### [EXERCISE DETAILS]
Retype, exactly as written, every line from the one containing "At what coordinates" through the last line of the records below, both included; skip the pictures.

### [DATASET RECORDS]
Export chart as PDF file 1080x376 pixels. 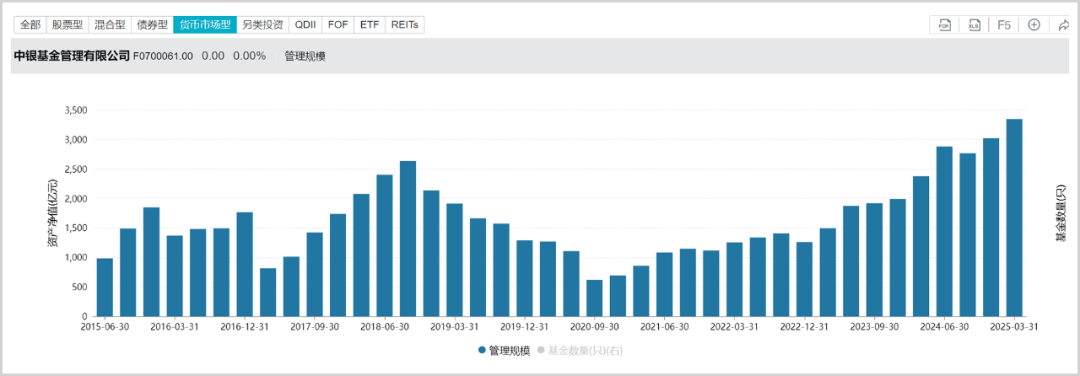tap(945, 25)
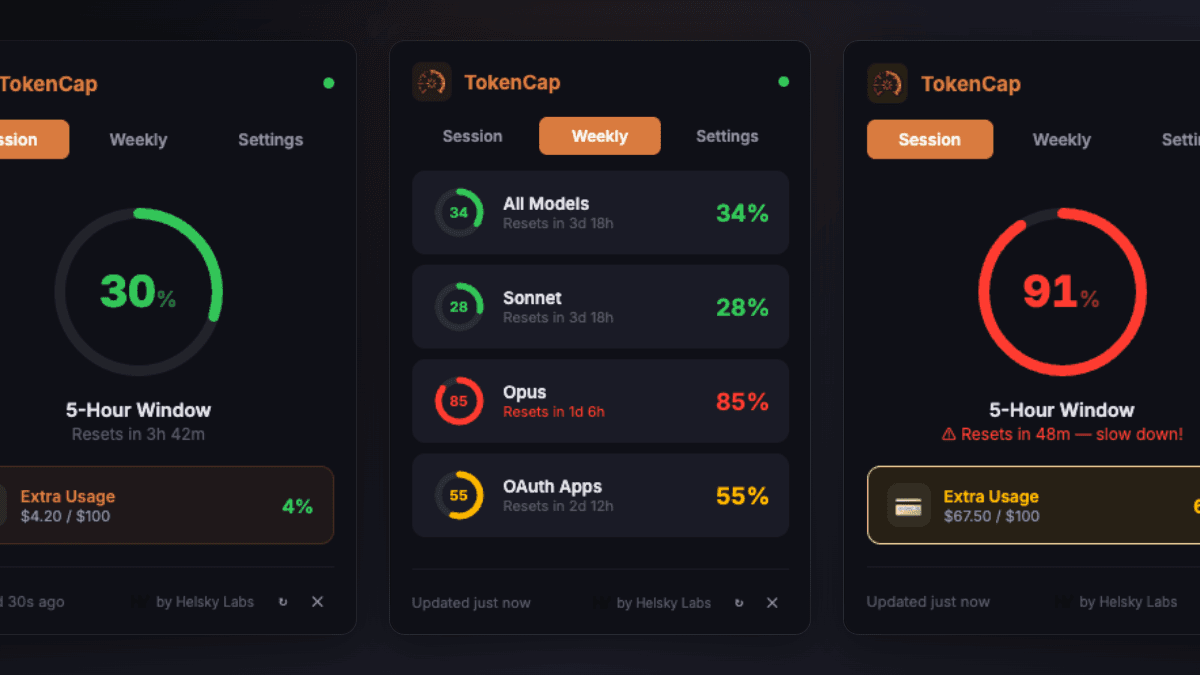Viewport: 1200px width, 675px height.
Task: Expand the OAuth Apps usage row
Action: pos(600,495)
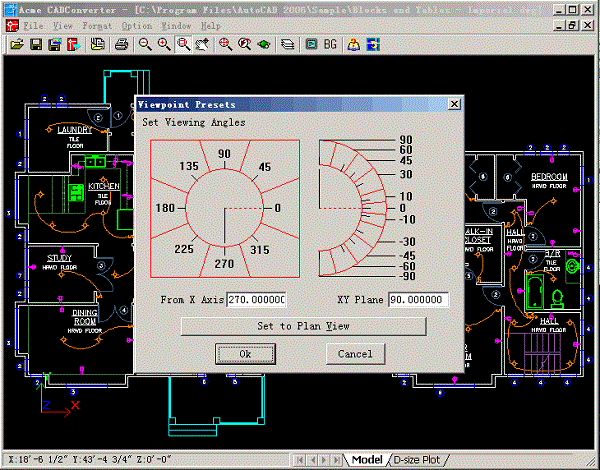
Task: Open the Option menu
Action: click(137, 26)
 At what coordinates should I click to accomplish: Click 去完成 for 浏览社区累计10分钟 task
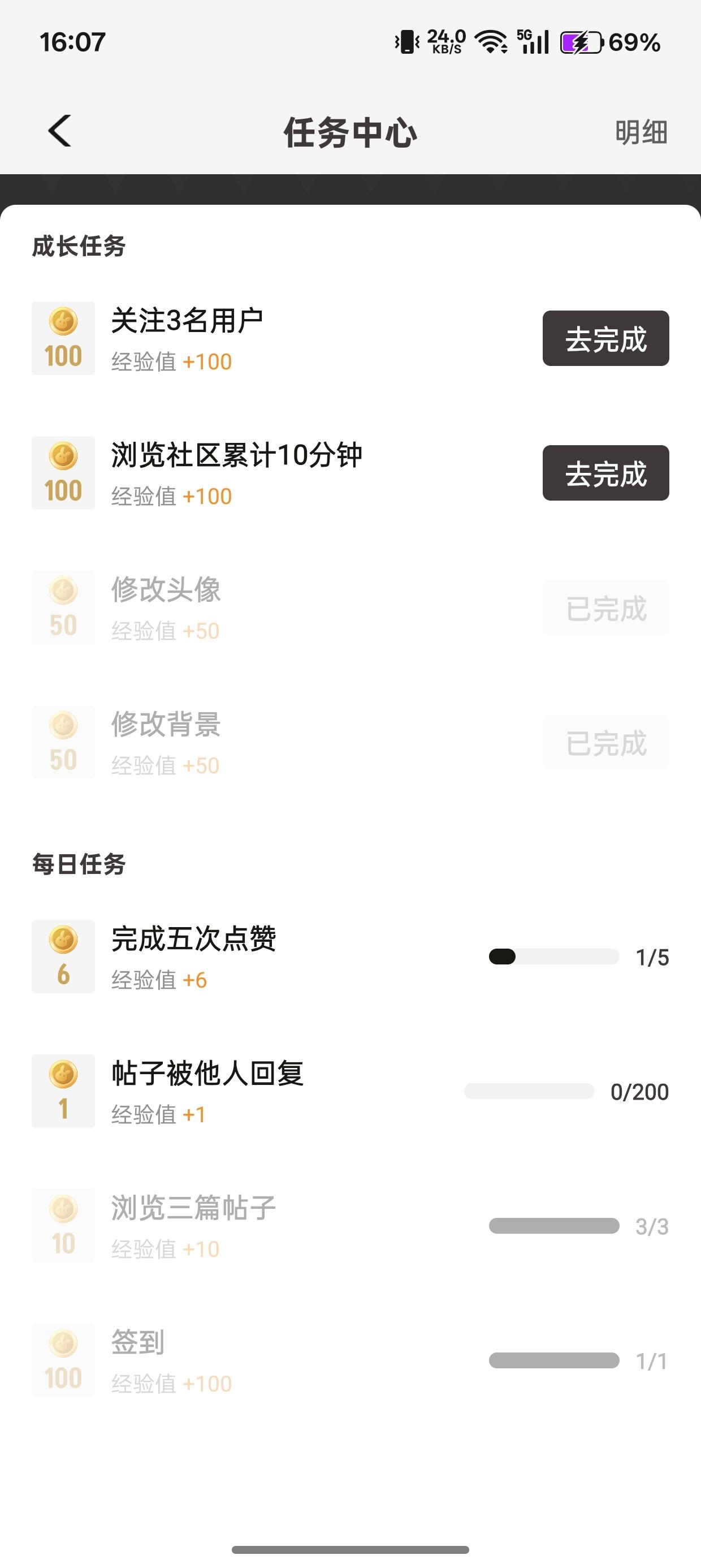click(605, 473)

### [RESPONSE TO THE EXERCISE]
 At what coordinates should I click to accomplish: Click 去完成 for 浏览社区累计10分钟 task
click(605, 473)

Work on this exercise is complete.